### Task prompt
Can you carry on the history of the Pledge of Allegiance below, starting right after its last sentence about Eisenhower joining the chorus to put God into the pledge?

### Quoted text
+ + + + + + +

Original Pledge of Allegiance - October 11, 1892
I pledge allegiance to my Flag,
and to the Republic for which it stands:
one Nation indivisible,
With Liberty and Justice for all.
June 14, 1924
The words "the flag of the United States of
America" are substituted for "my Flag."
Originally,
the pledge was said with the right hand in the so-called "Bellamy Salute,"
with the right hand resting first outward from the chest, then the arm
extending out from the body. Once Hitler came to power in Europe, some
Americans were concerned that this position of the arm and hand resembled
the Nazi or Fascist salute. In 1942 Congress also established the current
practice of rendering the pledge with the right hand over the heart.
June 14, 1954
A New phrase was added during the national
paranoia of the McCarthy era. Worried that orations used by "godless
communists" sound similar to the Pledge of Allegiance, religious leaders
lobbied lawmakers to insert the words "under God" into the pledge. President
Dwight D. Eisenhower, fearing an atomic war between the U.S. and the Soviet
Union, joined the chorus to put God into the pledge.

+ + + + + + +

### Data supplied
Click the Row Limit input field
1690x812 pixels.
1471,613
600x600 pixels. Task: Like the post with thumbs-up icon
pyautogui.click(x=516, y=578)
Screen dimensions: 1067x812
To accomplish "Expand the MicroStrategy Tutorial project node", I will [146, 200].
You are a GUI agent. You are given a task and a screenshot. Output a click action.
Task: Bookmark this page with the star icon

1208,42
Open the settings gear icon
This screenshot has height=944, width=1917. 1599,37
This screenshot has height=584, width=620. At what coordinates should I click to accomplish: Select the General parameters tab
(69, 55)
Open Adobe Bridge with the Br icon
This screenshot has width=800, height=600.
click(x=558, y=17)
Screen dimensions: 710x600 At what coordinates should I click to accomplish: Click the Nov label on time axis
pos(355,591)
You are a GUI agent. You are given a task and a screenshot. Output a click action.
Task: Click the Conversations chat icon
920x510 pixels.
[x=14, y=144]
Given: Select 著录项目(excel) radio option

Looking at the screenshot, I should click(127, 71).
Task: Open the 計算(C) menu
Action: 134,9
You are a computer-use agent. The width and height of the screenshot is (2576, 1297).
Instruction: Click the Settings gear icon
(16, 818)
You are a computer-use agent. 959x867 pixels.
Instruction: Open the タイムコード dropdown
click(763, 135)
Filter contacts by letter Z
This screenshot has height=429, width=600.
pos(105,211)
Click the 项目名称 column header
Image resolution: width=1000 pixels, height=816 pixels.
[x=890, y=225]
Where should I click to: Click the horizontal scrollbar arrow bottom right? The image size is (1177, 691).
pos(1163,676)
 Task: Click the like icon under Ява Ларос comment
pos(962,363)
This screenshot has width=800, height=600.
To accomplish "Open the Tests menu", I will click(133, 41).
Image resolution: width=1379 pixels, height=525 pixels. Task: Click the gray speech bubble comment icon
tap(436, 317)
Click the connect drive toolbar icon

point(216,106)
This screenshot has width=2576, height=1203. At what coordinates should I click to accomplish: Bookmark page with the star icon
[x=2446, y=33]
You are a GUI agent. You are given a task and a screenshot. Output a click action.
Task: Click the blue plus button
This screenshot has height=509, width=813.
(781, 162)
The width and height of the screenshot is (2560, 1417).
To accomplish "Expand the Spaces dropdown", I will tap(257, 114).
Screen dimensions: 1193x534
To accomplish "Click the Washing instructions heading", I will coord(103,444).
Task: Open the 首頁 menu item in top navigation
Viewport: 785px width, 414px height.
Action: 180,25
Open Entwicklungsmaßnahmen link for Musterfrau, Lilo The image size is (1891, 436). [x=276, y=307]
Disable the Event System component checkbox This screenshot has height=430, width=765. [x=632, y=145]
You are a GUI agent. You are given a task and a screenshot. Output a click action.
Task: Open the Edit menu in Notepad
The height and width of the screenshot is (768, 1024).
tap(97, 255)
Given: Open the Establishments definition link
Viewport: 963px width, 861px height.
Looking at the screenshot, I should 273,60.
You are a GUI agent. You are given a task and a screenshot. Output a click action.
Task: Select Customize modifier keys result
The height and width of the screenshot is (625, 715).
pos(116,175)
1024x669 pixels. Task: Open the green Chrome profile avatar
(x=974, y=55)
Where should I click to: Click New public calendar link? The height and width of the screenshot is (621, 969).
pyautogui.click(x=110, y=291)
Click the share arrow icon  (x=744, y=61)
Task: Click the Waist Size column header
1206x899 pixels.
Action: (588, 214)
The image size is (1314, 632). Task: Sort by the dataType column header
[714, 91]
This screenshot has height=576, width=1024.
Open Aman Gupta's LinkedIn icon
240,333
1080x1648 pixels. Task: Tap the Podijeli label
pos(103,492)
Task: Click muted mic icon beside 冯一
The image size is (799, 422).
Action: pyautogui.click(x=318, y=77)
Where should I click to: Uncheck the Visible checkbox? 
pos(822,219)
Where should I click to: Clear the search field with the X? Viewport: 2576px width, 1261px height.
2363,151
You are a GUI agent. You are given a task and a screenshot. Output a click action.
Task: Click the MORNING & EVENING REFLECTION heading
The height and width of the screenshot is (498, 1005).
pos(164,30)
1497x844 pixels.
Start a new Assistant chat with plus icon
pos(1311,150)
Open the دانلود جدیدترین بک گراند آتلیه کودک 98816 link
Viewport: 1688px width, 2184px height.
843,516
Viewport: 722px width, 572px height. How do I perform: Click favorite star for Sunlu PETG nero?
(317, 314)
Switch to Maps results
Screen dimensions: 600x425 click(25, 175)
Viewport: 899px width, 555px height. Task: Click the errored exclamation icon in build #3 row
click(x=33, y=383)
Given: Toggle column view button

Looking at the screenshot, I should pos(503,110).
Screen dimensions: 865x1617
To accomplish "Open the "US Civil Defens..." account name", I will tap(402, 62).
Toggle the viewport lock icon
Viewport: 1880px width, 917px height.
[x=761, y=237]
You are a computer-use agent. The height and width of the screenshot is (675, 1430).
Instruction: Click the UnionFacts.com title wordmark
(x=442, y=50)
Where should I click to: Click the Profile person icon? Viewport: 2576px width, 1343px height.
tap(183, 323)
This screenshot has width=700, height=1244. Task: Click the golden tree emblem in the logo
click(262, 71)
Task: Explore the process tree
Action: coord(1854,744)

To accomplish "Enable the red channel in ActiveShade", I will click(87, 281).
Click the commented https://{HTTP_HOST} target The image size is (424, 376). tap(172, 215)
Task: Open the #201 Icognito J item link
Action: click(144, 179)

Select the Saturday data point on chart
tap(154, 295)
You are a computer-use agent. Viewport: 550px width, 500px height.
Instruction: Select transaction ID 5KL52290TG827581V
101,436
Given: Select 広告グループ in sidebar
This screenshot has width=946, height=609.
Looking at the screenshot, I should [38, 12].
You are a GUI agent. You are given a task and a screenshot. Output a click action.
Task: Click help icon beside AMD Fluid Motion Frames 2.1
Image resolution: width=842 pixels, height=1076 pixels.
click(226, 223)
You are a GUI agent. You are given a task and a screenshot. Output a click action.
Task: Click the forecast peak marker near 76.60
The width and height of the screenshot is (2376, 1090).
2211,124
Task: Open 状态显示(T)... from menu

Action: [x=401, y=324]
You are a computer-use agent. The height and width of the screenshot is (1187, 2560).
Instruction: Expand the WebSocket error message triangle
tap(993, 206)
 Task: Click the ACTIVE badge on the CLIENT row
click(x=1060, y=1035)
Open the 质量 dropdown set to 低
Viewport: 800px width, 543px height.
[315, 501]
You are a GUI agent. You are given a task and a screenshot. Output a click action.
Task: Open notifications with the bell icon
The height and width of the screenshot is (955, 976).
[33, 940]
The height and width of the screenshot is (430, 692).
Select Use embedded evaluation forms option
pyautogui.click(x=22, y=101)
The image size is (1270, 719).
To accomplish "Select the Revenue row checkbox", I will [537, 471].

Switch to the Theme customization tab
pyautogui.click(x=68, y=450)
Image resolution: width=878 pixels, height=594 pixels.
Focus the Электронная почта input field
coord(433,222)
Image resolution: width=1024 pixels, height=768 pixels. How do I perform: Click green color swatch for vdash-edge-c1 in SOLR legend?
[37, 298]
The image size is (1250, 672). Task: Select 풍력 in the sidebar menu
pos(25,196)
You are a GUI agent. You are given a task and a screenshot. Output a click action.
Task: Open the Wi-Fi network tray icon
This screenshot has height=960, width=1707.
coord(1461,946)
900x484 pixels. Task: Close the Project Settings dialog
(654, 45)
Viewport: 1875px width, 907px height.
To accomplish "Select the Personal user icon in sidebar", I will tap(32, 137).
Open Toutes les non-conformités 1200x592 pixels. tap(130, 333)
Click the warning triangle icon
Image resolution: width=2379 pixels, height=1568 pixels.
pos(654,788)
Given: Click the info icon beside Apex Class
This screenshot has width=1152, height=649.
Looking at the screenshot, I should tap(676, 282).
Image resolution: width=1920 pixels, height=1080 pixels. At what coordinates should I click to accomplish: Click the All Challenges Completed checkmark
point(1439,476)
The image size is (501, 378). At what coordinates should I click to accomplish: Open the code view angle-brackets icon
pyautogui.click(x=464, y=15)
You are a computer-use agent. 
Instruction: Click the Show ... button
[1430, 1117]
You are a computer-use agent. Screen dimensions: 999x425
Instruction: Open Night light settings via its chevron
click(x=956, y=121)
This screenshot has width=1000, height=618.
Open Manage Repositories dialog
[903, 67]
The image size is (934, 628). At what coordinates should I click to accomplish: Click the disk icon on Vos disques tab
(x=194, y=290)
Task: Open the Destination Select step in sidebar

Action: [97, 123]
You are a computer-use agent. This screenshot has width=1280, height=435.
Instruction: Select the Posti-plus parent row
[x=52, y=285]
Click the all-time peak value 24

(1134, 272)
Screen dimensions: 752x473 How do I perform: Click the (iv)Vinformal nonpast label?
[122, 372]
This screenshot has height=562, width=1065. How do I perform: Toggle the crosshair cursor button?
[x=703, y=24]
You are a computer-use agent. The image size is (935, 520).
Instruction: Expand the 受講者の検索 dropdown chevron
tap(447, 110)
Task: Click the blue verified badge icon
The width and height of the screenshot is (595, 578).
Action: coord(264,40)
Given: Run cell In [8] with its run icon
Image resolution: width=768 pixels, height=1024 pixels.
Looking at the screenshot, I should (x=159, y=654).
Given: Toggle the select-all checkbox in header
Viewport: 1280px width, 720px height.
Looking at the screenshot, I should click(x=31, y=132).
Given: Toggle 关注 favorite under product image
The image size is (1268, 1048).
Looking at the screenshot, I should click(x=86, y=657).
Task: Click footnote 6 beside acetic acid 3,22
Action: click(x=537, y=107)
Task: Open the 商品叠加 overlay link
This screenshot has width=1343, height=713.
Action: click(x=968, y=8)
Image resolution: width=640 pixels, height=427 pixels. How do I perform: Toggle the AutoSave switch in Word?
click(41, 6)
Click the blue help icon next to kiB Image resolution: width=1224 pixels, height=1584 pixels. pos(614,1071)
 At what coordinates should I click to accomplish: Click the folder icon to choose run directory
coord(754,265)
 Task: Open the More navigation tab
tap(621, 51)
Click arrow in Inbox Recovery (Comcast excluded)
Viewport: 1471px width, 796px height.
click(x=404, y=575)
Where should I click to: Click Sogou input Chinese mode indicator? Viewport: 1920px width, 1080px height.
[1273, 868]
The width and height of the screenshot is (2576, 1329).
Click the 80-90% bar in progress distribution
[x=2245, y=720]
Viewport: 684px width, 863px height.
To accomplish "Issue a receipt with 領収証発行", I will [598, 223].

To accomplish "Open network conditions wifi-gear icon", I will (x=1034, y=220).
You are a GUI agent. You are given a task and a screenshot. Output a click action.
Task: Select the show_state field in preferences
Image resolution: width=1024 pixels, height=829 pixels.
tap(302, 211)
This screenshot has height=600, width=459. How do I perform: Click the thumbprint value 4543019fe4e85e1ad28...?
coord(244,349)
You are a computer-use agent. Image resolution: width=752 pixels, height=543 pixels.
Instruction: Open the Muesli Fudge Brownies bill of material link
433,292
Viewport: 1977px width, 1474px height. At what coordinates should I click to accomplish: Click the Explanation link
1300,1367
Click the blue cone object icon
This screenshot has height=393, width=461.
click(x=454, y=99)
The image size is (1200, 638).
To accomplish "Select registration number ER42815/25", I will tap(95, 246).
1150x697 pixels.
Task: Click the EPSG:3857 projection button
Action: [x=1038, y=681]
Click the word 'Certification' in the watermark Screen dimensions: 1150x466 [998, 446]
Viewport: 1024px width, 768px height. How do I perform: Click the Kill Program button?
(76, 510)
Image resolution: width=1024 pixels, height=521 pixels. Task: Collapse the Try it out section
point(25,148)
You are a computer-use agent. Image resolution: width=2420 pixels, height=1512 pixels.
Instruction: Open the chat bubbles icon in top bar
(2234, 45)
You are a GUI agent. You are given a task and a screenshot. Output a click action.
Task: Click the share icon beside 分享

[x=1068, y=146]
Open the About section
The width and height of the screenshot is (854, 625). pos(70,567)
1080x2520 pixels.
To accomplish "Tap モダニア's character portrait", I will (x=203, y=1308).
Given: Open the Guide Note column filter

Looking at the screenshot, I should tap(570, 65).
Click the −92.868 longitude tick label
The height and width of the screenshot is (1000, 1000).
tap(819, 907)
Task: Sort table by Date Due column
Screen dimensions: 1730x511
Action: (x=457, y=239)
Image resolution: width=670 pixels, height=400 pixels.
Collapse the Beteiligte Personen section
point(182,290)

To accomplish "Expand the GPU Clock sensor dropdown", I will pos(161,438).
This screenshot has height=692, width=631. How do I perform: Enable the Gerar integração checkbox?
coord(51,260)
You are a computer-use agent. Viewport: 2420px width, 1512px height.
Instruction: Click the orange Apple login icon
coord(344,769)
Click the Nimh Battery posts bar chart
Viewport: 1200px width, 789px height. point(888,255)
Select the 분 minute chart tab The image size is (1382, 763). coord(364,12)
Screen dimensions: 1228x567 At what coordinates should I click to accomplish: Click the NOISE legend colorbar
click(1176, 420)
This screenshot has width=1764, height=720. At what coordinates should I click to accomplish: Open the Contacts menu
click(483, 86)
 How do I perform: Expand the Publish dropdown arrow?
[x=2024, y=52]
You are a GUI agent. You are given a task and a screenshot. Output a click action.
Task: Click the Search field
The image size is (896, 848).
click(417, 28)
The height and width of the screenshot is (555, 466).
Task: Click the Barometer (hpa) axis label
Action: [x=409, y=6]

+ + + + + + +

### In response
I pledge allegiance to the Flag
of the United States of America,
and to the Republic for which it stands:
one Nation under God, indivisible,
With Liberty and Justice for all.
June 27, 2002
A federal appeals court ruled that reciting
the Pledge of Allegiance in public schools is an unconstitutional "endorsement
of religion" because of the addition of the phrase "under God" in 1954
by Congress.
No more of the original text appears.